Published on 07 August 2019


The European Investment Bank turns its back on fossil fuels

The European Commission has recently published an ambitious climate strategy. The European Investment Bank, its financial tool for policy implementation, is in turn deciding to no longer finance projects linked to fossil fuels. This is somewhat revolutionary for the EIB, which is often criticized on this point by NGOs. Its new strategy, however, will not be validated by Member States until September.

Banque européenne d'investissement @EIB
The European Investment Bank, based in Luxembourg, wants to stop granting loans to the fossil fuel sector.

This change of scale was decided upon by the European Investment Bank (EIB). It wants to align its loan grants with the Paris Agreement objectives. To do this, the EIB has declared its intention to stop all fossil fuel financing by the end of 2020, as outlined in their new energy strategy published on July 26th. This announcement is part of the 2018 European climate commitment and sustainable finance plan, the 2019 climate strategy, and the recent publication of a classification system for positive ecological transition activities this past June.

The decision is the result of a consultation process with EIB stakeholders (NGOs, citizens, companies, etc.) that has been established since January. They are the ones who expressed the need to better take into account global warming in its banking activities. In early July, NGO Friends of the Earth denounced the €7.9 billion in loans granted to the fossil fuel sector between 2015 and 2018, or 21% of the bank’s total loans.

Awareness from the EIB

Leaders from the Luxembourg institution seem to have taken into account these criticisms. While it fully understands the role fossil fuels will continue to play within EU energy systems for at least the coming decade, the Bank provides higher additionality* by focusing on the longer-term challenge and investment needs of the energy sector," they write in their report.

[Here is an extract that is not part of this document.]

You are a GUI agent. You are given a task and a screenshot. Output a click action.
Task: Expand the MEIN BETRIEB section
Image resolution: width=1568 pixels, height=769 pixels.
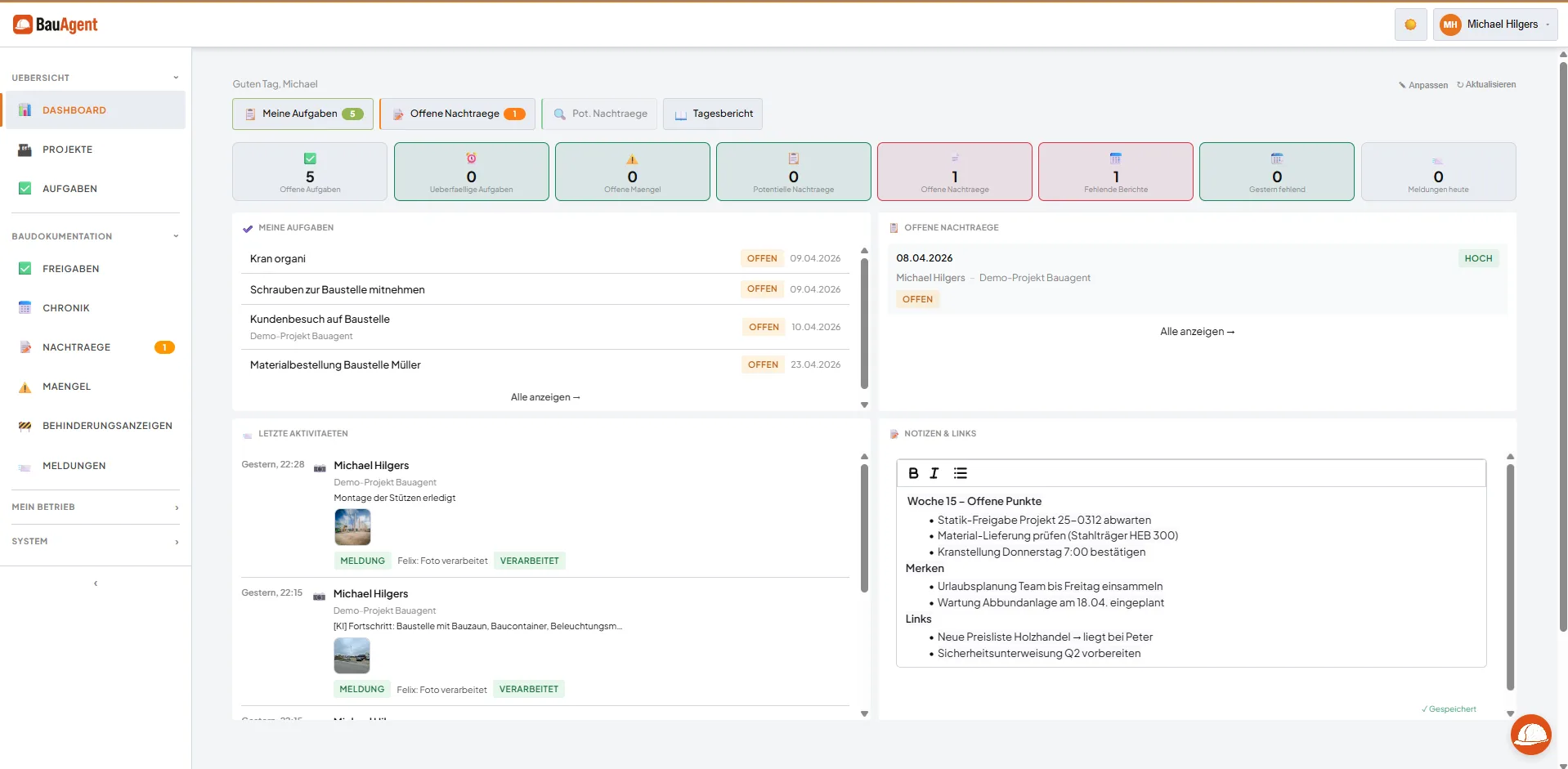click(x=95, y=507)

The EIB plans to act in four directions to combat global warming: energy efficiency, particularly in the residential property sector; strengthening of renewable energies to reach the 2030 target (27% renewable in consumption); investment in new low carbon technologies; and the development of energy infrastructure. To counter criticism from states heavily dependent on fossil fuels, EIB leaders also want to establish an Energy Transition Package.

This new strategy has been well received by NGOs, which have long been waiting for the European funding body to align its lending strategy with the economy on a 1.5°C trajectory. However, NGOs remain cautious. The document published by the EIB has yet to be validated by European Union Member States, all of whom are shareholders of the bank. They meet to discuss  the strategy starting on September 10th.

NGOs on the lookout

Everything will be played out during these meetings. NGOs are already starting to put pressure on states, particularly France, which is one of the bank’s main shareholders. The idea of ​​transforming the EIB into a European climate bank, has been taken over in part by in-coming European Commission President, Ursula von der Leyen, and driven by Emmanuel Macron.

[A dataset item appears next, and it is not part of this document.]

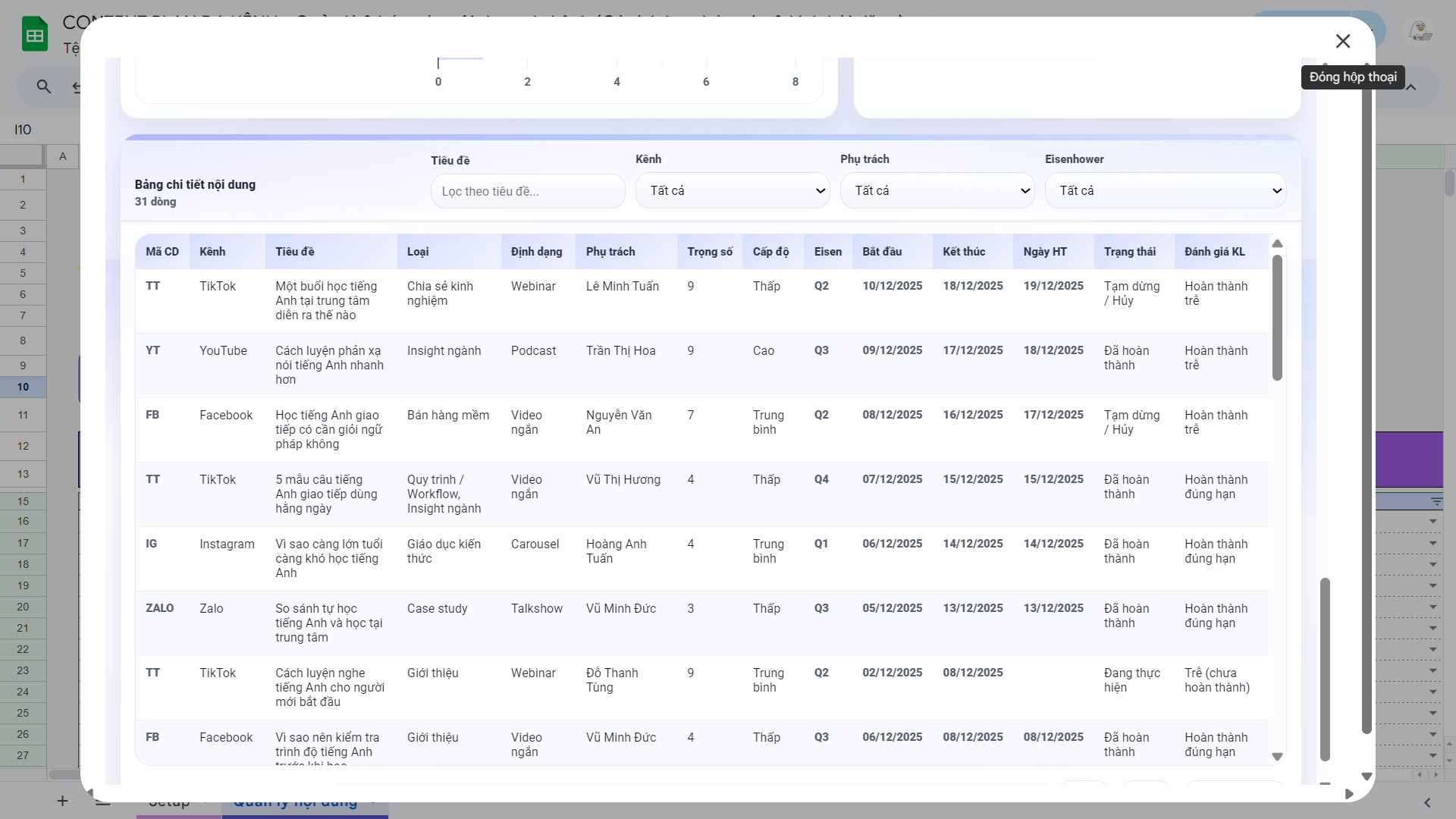Click the table scroll-down arrow
1456x819 pixels.
click(1277, 756)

Friends of the Earth are on the lookout to see if France’s pro-climate positions are sincere. "If so, the government must publicly support ending fossil fuel investments from the public bank,'' said Cécile Marchand, climate change and public actors campaigner for Friends of the Earth. Marchand added, “This will be the crash test. Now we are awaiting clear answers from Bruno Le Maire (French Minister of the Economy and Finance and member of the EIB Board of Governors) on this issue”.

Arnaud Dumas @ADumas5

*Additionality is the additional value that public investment brings to private financing.